By Steven Barefoot, DDS
Like other traditional industries, health care has been slow to adopt change. Dentists, similar to other clinicians, traditionally grow their careers within existing operating structures. Now, however, dentists have more options for alternative and sustainable career paths.
Dental service organizations (DSOs) have seen significant growth during the last decade, in large part because of their role in expanding dental career paths. As of 2019, the American Dental Association reported that 10% of US dentists were affiliated with DSOs, up from 7.4% in 2014.
Why the growth?
I hear a lot about the benefits for dentists.
- DSOs are popular among young dentists who are starting out, or those nearing retirement.
- DSOs allow dentists to be dentists rather than small business owners.
- DSOs help take the business pressure off of dentists who are dealing with financial burdens, such as student loan debt or retirement savings.
But DSOs also benefit underserved populations and expand access to care. Nearly half of US adults ages 65 to 80 report having no dental coverage. This and difficulty finding a dentist ranked in the top four reasons people chose to forego dental care during the past two years. Nearly half said they were missing teeth but did not have dentures or implants. As we know, unmet dental needs, such as missing teeth, lead to increased health-care costs and bad health outcomes.
DSOs are well-positioned to provide care for Medicaid patients and close the access gap for millions of Americans. With 43% of Americans living in rural areas that lack access to dental care, the needs and opportunities are great. Access to capital allows DSOs to grow and innovate at scale.
At DentaQuest, DSOs have proven to be great partners as we work to expand access for our Medicaid clients and its members. This is reflective of a broader trend. According to data from the ADA, only 43% of dentists participate in Medicaid or the Children’s Health Insurance Program (CHIP) for child dental services. Of those dentists, 63% are affiliated with a DSO.
For example, in Ohio, where DentaQuest is the dental carrier for over one million Medicaid recipients, several counties do not have safety net dental offices. This means we should investigate the best way to bring care into these communities and reach families, and DSOs have the capacity to pivot quickly. In fact, we are working with one of the largest DSOs in the country to bring mobile dentistry to four Ohio counties that are considered dental deserts.
Something that would be a significant undertaking for an individual practice owner—opening a practice in a remote area or deploying mobile dental units and staff to multiple communities—is more feasible for DSOs. They have the scale and resources to bring care to places that require a greater up-front investment. Knowing the customer base will follow.

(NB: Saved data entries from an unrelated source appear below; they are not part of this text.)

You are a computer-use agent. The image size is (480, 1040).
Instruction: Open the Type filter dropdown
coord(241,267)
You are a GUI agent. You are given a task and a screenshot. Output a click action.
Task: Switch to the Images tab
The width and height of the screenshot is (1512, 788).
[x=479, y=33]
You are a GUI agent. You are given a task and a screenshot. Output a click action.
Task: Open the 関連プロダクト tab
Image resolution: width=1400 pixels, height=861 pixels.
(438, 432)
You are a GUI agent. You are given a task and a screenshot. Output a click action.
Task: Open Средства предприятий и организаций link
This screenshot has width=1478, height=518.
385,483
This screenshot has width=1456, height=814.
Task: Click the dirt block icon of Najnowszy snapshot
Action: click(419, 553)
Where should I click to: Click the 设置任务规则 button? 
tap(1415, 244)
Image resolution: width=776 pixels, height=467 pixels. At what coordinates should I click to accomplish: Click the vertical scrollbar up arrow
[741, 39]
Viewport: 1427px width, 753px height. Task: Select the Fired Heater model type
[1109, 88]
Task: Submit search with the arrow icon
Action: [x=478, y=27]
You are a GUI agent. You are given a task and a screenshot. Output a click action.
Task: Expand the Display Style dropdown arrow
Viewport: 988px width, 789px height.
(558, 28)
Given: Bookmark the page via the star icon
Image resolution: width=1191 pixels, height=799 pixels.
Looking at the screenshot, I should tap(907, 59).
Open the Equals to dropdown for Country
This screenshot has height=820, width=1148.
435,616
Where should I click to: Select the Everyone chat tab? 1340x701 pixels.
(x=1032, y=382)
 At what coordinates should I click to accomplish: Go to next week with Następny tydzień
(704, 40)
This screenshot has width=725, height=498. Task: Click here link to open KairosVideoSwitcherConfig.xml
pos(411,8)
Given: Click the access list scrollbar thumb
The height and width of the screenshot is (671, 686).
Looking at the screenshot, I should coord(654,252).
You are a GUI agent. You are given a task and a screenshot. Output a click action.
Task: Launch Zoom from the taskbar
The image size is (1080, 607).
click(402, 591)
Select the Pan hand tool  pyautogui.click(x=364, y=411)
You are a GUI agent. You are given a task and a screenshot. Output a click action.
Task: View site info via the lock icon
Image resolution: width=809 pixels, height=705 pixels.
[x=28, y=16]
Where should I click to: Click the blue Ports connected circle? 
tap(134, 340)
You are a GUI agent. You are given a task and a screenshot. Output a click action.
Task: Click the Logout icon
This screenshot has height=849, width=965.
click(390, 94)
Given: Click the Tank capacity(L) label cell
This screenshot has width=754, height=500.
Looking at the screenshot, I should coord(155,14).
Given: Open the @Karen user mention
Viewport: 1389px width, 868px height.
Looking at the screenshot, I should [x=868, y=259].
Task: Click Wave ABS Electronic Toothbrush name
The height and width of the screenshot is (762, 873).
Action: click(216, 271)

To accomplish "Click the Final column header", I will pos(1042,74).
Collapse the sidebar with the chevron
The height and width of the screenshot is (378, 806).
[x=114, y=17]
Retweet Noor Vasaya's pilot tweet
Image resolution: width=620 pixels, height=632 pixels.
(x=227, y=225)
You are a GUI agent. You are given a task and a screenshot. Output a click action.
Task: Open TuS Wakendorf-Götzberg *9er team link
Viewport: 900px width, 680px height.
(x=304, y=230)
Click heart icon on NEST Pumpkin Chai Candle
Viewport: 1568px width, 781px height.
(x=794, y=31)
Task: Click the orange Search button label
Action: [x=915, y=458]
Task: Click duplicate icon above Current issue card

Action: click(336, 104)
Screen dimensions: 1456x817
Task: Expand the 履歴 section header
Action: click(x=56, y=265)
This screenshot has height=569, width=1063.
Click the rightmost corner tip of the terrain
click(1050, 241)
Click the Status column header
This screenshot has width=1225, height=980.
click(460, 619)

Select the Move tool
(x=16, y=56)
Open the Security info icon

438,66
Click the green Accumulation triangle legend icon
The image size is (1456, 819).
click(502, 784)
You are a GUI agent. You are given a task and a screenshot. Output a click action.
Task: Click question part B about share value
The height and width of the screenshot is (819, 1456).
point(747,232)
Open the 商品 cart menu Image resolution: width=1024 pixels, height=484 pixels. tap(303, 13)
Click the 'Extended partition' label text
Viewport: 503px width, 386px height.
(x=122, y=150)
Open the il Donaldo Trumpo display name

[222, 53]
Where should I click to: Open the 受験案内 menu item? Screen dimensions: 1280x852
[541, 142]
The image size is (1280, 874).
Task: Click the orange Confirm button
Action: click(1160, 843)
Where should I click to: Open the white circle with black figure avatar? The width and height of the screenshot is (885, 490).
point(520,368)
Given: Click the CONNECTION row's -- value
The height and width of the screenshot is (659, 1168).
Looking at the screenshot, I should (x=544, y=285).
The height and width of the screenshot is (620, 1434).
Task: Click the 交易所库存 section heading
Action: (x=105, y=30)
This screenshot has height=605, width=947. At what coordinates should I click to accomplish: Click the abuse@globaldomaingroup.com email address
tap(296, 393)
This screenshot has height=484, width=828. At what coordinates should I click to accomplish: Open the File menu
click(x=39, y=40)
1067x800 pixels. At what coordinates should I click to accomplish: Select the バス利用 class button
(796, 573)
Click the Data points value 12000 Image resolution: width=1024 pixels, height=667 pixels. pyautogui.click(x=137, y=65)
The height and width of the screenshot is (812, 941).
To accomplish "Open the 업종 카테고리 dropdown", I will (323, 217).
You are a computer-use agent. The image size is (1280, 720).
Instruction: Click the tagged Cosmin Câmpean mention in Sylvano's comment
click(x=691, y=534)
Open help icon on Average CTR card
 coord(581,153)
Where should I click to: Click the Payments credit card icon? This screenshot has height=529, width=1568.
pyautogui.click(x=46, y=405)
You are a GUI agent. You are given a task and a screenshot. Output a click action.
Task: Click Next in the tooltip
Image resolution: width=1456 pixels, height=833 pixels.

Just opening the doors, though, is not enough. We must reduce barriers and make sure patients are receiving routine care, regardless of where they live. In DentaQuest’s new contract with the Louisiana Department of Health, for example, we are specifically focused on ensuring that more people visit a dentist at least once per year. These programs establish dental homes for children and adults, support patients who have previously missed dental appointments, and enable much-needed care for those who have disproportionately lacked access.
Dental deserts, much like food deserts, impact the most vulnerable communities, and DSOs have been partnering in unique ways to address this systemic issue. Again, DSOs have a unique advantage when it comes to driving large-scale systemic change, having not only the capital and resources to take risks, but a business focus on disrupting the status quo and embracing innovation.
As preventive dental care becomes more accessible and affordable, more patients will have the opportunity to improve their oral and overall health. The nation’s overall health costs will go down, and we will be on our way to finally closing the gap in care for millions of Americans.
Advancing these issues—expanding access, reducing disparities, and changing the system so that it improves health outcomes for everyone—is more than a goal. It’s an imperative for the entire dental industry, and one that DSOs are uniquely positioned to help deliver.
Steven Barefoot, DDS, joined DentaQuest in 2016 as dental director for Indiana. He provides clinical input to develop new care programs, manages the design of quality measures, and responds to questions from providers participating in value-based programs. He has clinical experience in private practice, as part of an HMO dental clinic, via mobile dentistry serving Medicaid schoolchildren, and with other volunteers caring for rural communities in Honduras.